A Roma 82 afghani: hanno aiutato gli italiani, ora rischiano

La cerimonia di ammaina-bandiera che segna la fine della missione italiana in Afghanistan
La cerimonia di ammaina-bandiera che segna la fine della missione italiana in Afghanistan, 8 giugno 2021. ANSA/CLAUDIO PERI

ROMA. – Non sono solo i militari italiani a rientrare da Herat con la chiusura della missione in Afghanistan Resolute Support. Ci sono anche gli afghani – interpreti, autisti, baristi che hanno lavorato col contingente nazionale e le loro famiglie – che saranno accolti in Italia per evitare la vendetta dei Talebani quando le truppe della Nato avranno completato il ritiro.

Oggi a Fiumicino è arrivato il primo aereo con a bordo 82 civili afghani che hanno collaborato con le forze armate italiane. “L’Italia non li dimentica”, ha detto il ministro della Difesa Lorenzo Guerini.

L’11 settembre era la data simbolica scelta dal presidente Usa Joe Biden per la fine dell’impegno americano nel Paese che era diventato la culla di Al Qaeda. Ma ultimamente c’è stata un’accelerazione del piano ed il rientro (ai tempi americani si stanno adeguando anche le altre Nazioni impegnate in Resolute Support) potrebbe concludersi entro la metà di luglio. Camp Arena, la base italiana ad Herat, dove martedì scorso Guerini è volato per il saluto al contingente e l’ammaina-bandiera, è già semivuota.

In queste settimane a Kabul ed in altre città del Paese si sono susseguite manifestazioni dei collaboratori afghani che hanno chiesto di essere trasferiti fuori dall’Afghanistan. Questo personale, infatti, negli ultimi anni è stato vittima di attacchi mirati da parte dei Talebani. In tanti sono stati torturati ed uccisi e senza la protezione delle forze Nato, la vita di chi ha collaborato con quelli che vengono considerati “gli invasori stranieri” sarebbe fortemente a rischio.

Un portavoce dei Talebani pochi giorni fa ha dichiarato che queste persone non avranno nulla da temere, purché mostrino “rimorso”. Un messaggio per nulla incoraggiante. Chi può scappa, dunque. E la Difesa ha lanciato un’apposita operazione chiamata ‘Aquila’, per trasferire in Italia circa 270 tra collaboratori e famiglie, mentre la posizione di altri 400 è oggetto di approfondimento.

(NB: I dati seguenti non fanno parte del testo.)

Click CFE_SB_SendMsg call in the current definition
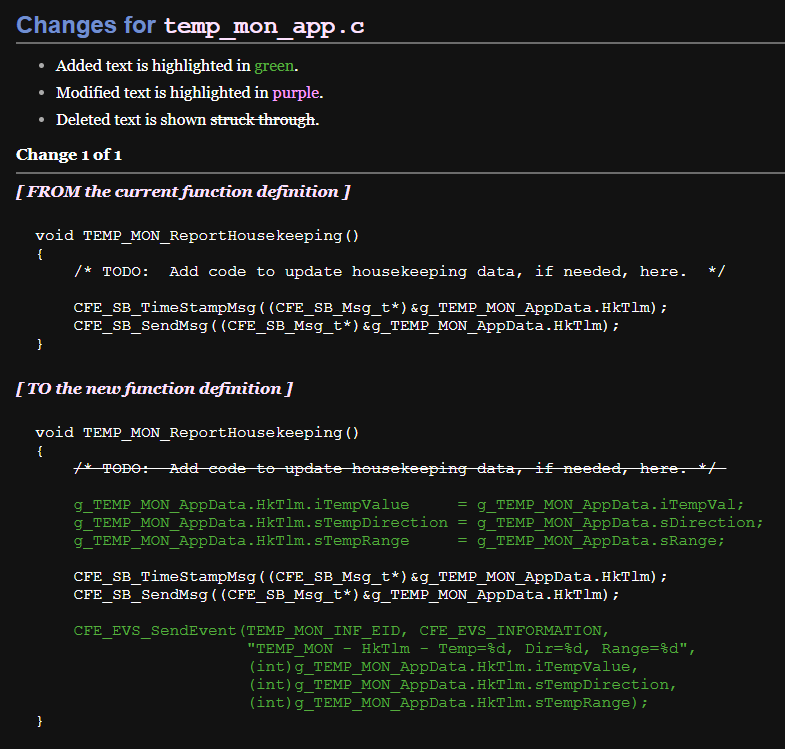 [346, 325]
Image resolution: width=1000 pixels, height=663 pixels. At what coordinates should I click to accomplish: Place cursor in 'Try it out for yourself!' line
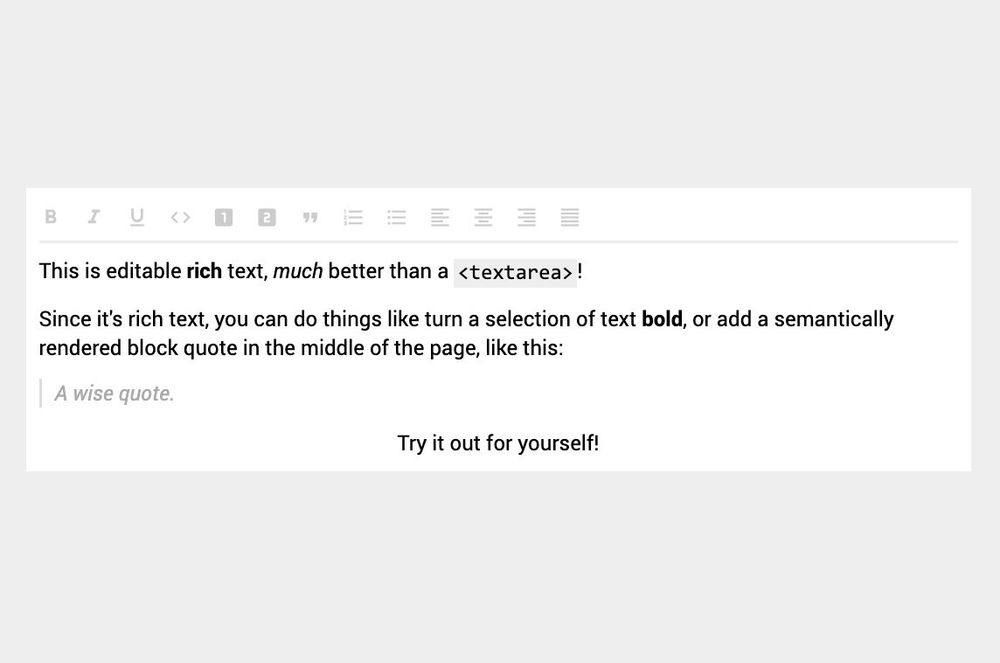pyautogui.click(x=498, y=443)
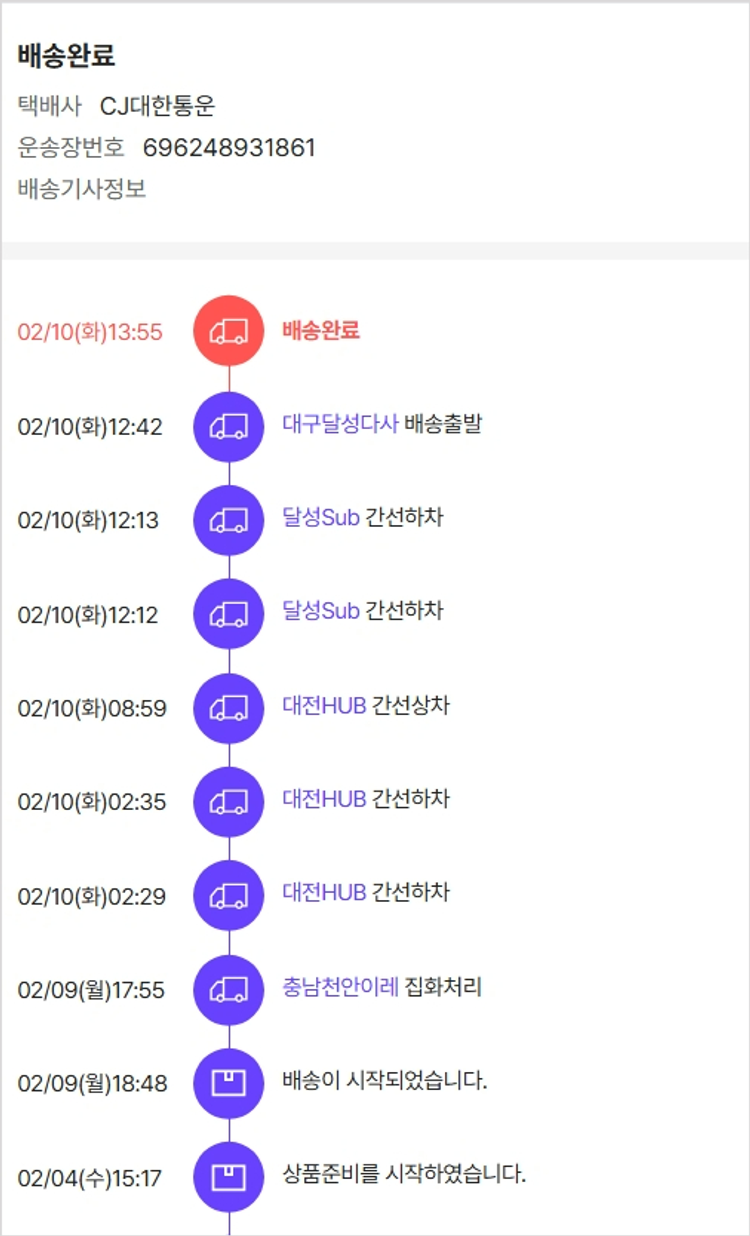
Task: Click the 02/04(수)15:17 timestamp
Action: (90, 1178)
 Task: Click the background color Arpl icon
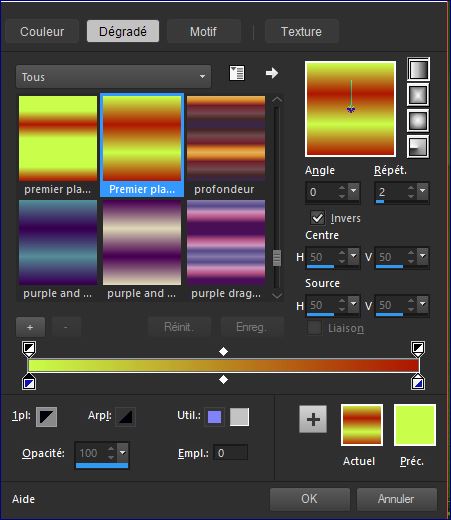[125, 417]
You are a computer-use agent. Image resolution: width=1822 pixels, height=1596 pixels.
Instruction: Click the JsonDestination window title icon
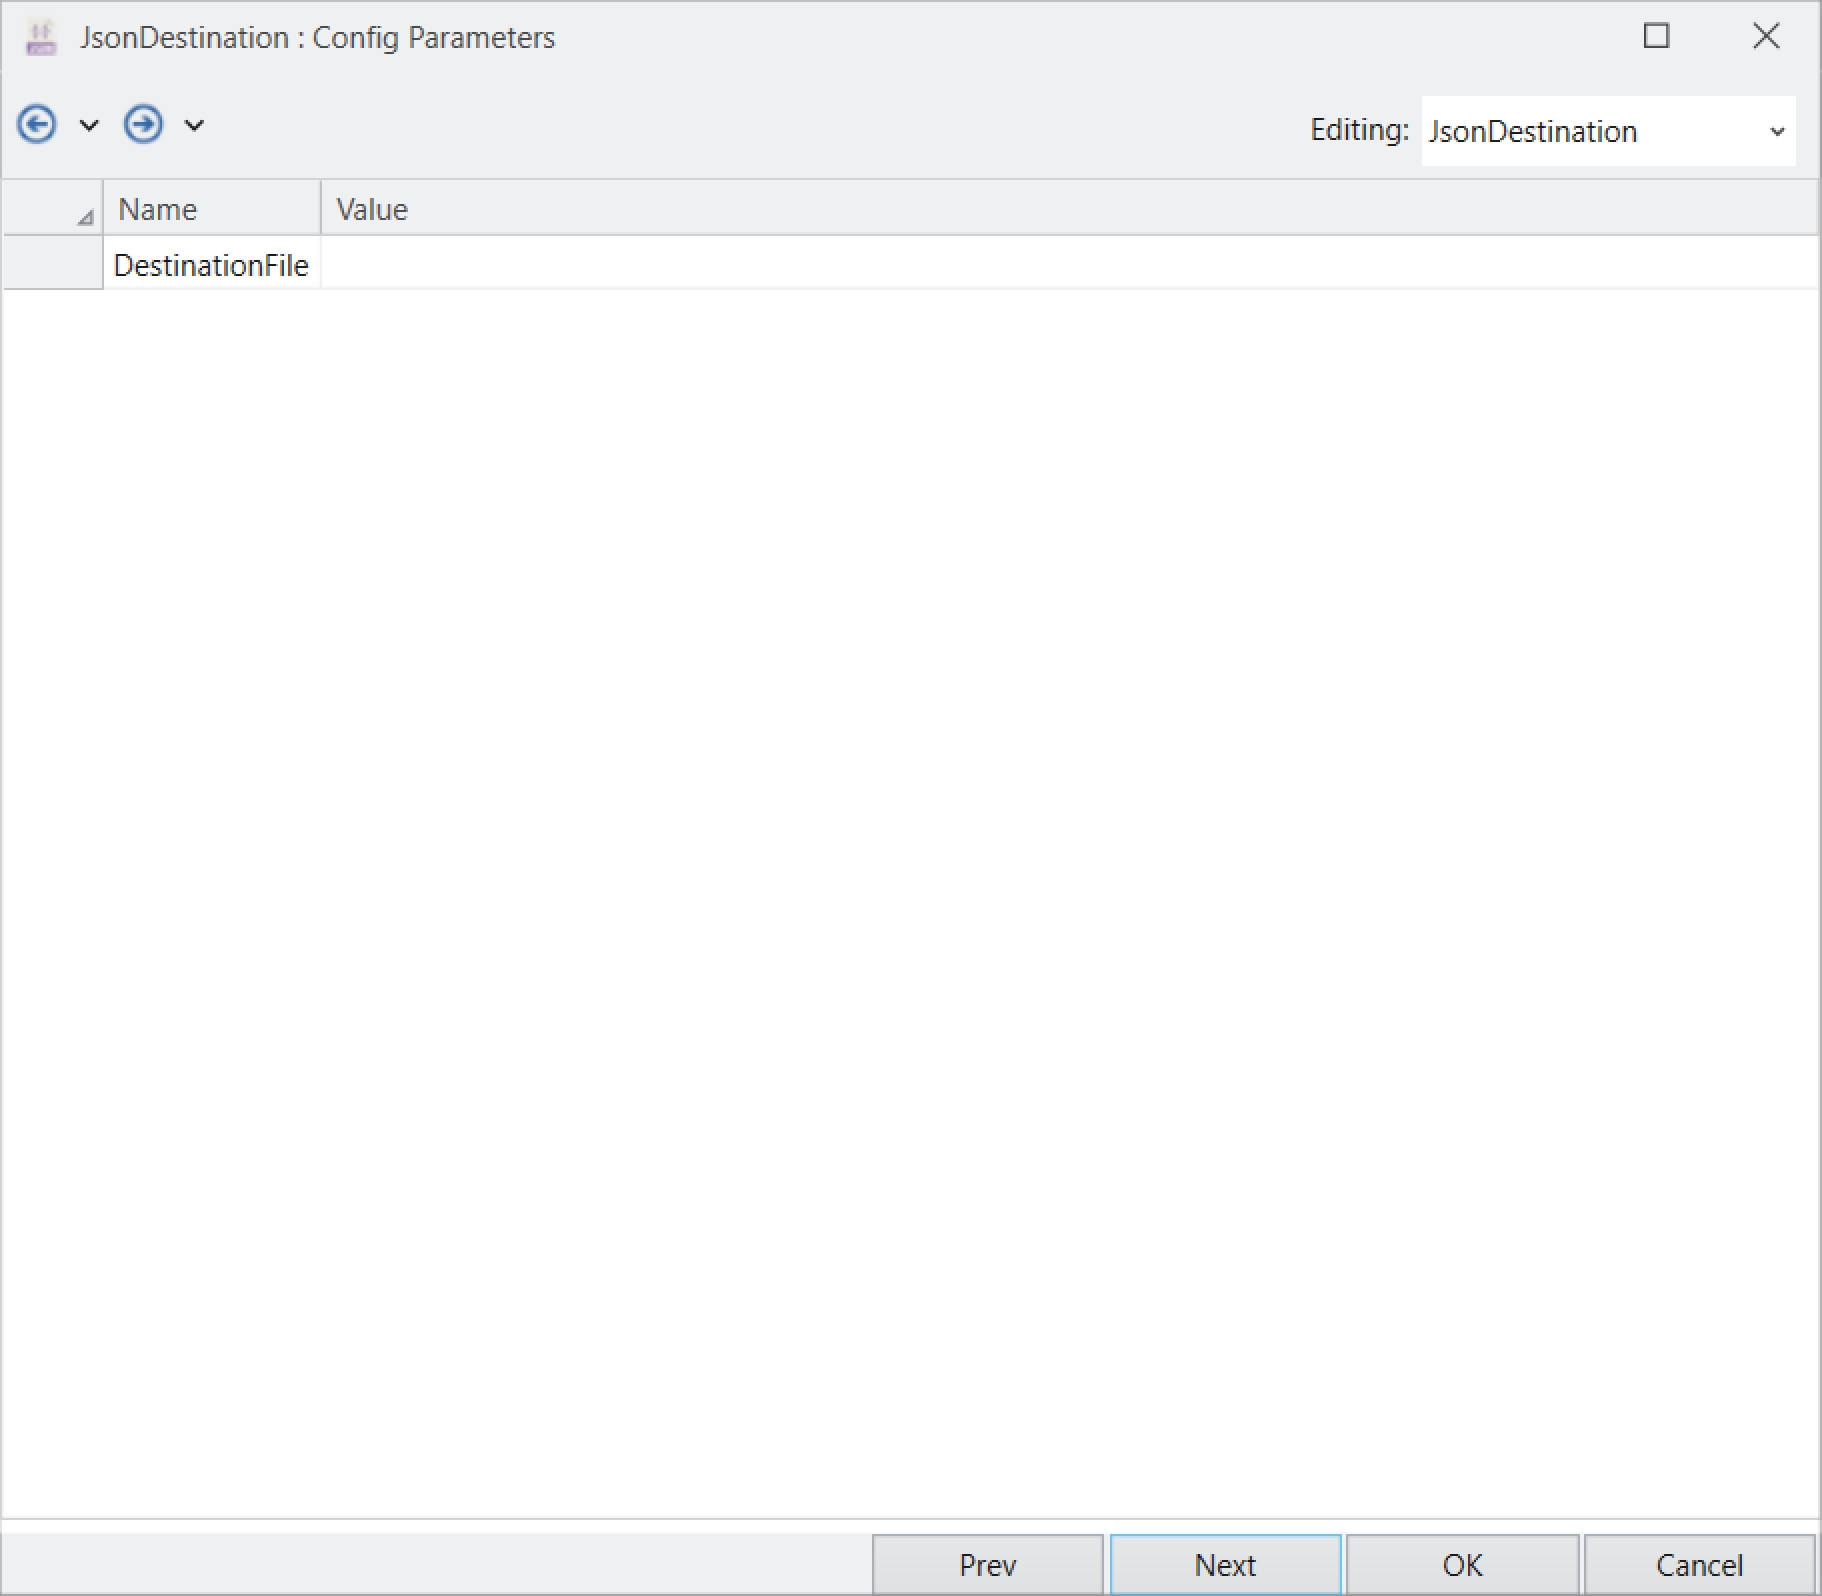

Oggi sono arrivati i primi 82 che, dopo il periodo di quarantena, beneficeranno della protezione internazionale e saranno presi in carico dal ministero dell’Interno e inseriti nella rete di accoglienza e integrazione. Due degli afghani che hanno lavorato con il contingente italiano ad Herat, l’interprete Nader ed il barista Hamid, si sono detti pronti ad iniziare una nuova avventura, non nascondendo la commozione per dove abbandonare la propria Patria. “Speriamo di dare all’Italia quello che l’Italia ha dato a noi”, hanno detto.